— Да, Хедда, правда.
— Точно еще неизвестно. Все должно по-настоящему утихнуть, чтобы по пути ничего не случилось. Но несколькими часами раньше или позже, разве это теперь имеет значение, верно?
Лампа звенит. Папа снимает повязку. Лицо чуть раскрасневшееся, так всегда вначале, но постепенно на коже проступает загар. Папа выходит в коридор. «Горное солнце» снова занимает свое место на полке среди книг. Тут, на нижнем ярусе, везде мокрый пол. Это нехороший знак, значит, действительно что-то не так.
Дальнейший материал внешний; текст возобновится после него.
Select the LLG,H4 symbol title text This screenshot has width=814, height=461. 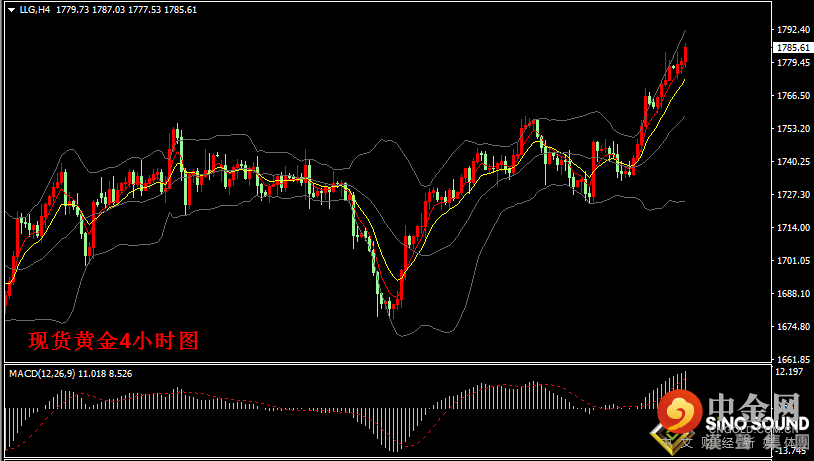coord(34,10)
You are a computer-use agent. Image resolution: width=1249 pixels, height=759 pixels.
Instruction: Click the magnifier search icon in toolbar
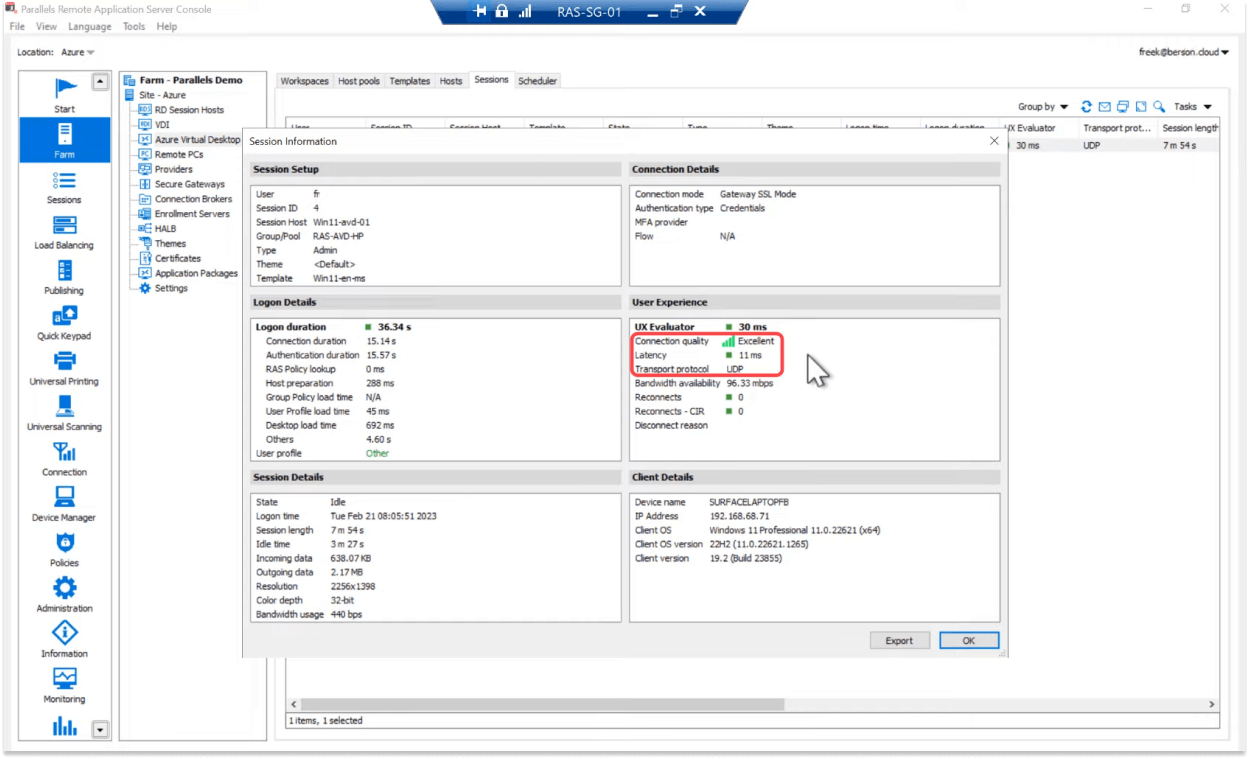tap(1158, 107)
Где собаки? Почему не в клетке? Ведь и на лестнице они нам не встретились. Или их вывели на улицу другим путем? Что-то не так, с Коко наверняка что-то стряслось. Родители подавлены. И больше ничего не остается, только плакать. Плакать. Мама обнимает меня. Все здесь так грустно. Теперь и у Хильде потекли слезы.
Мама ведет нас наверх, пора спать. Почему так рано? Мама тоже не в силах дальше сдерживаться. Ее голос дрожит:
— Перед полетом всем надо выспаться.
Хайде разрешают лечь со мной, хотя она еще не совсем здорова.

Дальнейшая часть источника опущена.